### Text segment

Six killed in Afghan ambush

Suspected Taliban fighters have ambushed and killed six Afghans as they were transporting the body of an engineer killed a day earlier in another rebel attack, officials say.

Poverty and lawlessness sweeps much of Afghanistan

Thursday’s victims were driving on the main highway linking the national capital, Kabul, with the southern city of Kandahar when they were attacked in Zabul province’s Shahjoy district, said Ali Khail, provincial government spokesman.

 

Initial reports suggested the victims had been working for an international aid group and that seven people had died, but Khail said only six were killed. He said he was waiting for confirmation of their identities.

 

They had been taking the body of the engineer to Kabul, said Naik Mohammed, a doctor at a hospital in the town of Qalat where their bodies were taken.

 

The engineer was killed on Wednesday along with four other Afghans who were working on a US-funded project to help end opium farming in the south of the country. Taliban fighters were also accused of being behind Wednesday’s attack.

 

The two assaults were about 250km apart from each other and it was not immediately known whether they were linked.

 

Afghan police and soldiers have been deployed to the location of Thursday’s killing, the official said.  

Italian hostage

Afghanistan‘s foreign minister said on Thursday that his government was in contact with the kidnapper of an Italian hostage, and he suggested she was safe.

Clementina Cantoni was working on projects helping Afghan widows
Clementina Cantoni was working on projects helping Afghan widows

Clementina Cantoni was working
on projects helping Afghan widows

Abdullah Abdullah’s comments came as a deadline set by the purported kidnapper passed. The kidnapper had threatened to kill hostage Clementina Cantoni unless his demands were met.

“They are aware of the safety of the kidnapped,” Abdullah told reporters in Tokyo, where he is on a three-day visit. “But I have no further information.”

A man claiming to have kidnapped the 32-year-old relief worker in the Afghan capital threatened in a telephone interview broadcast on local television to kill her unless his demands were met by Wednesday evening.

Police played down the threat to Cantoni, saying that the ultimatum was probably not serious.

Helping families

Cantoni has been in Afghanistan since 2002, and was working for Care International on a project helping Afghan widows and their families.

Her kidnapping was the latest in a series of attacks targeting foreigners in Kabul, reinforcing fears that fighters or criminals are copying tactics used in Iraq.

Fighters have stepped up attacks on military and civilian targets after a winter lull, further impeding aid to the impoverished region. Aid workers have been targeted as part of a drive to undermine recovery under the US-backed government that replaced the hardline militia.

 

US and Afghan troops have fought a series of bloody battles with fighters since early April. About 150 fighters have been reported killed in the period, along with 30 members of the Afghan security forces, three US troops and a Romanian soldier.

### Source information
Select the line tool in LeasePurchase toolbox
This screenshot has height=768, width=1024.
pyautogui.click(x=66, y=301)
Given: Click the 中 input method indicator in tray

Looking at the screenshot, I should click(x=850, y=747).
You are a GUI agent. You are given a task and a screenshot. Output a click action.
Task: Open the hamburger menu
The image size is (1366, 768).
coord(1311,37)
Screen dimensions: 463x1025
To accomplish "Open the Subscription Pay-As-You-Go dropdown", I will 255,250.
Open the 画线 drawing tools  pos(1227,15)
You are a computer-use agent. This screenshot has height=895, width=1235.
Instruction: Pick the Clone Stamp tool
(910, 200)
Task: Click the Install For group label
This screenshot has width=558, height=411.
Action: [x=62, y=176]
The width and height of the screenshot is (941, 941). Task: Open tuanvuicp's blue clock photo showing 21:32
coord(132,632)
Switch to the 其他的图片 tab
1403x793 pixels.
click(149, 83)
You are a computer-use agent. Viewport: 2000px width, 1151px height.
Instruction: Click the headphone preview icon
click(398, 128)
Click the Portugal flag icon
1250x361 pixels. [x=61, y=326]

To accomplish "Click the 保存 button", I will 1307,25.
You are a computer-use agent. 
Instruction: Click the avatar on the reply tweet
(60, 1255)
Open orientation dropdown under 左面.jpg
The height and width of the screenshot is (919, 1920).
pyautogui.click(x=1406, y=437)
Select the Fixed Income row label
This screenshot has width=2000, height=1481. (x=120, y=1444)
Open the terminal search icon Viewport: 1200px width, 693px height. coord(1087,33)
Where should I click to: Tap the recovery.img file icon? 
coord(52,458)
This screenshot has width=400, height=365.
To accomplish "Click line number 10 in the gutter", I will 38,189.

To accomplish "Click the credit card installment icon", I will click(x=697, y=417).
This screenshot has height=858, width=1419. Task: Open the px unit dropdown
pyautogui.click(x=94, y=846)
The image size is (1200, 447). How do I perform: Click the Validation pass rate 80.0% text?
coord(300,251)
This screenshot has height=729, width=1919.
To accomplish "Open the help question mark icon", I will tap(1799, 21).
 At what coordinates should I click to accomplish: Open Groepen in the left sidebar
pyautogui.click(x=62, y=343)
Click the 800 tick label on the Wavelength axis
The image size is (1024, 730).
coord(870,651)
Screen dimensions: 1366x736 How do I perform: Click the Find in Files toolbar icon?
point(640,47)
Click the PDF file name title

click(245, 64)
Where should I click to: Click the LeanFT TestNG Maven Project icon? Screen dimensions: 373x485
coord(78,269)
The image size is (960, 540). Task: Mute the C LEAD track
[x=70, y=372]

### Exercise brief
Reproduce verbatim the passage of the Afghan ambush article from "The engineer was" up to and including "the official said.".

### Written response
The engineer was killed on Wednesday along with four other Afghans who were working on a US-funded project to help end opium farming in the south of the country. Taliban fighters were also accused of being behind Wednesday’s attack.

 

The two assaults were about 250km apart from each other and it was not immediately known whether they were linked.

 

Afghan police and soldiers have been deployed to the location of Thursday’s killing, the official said.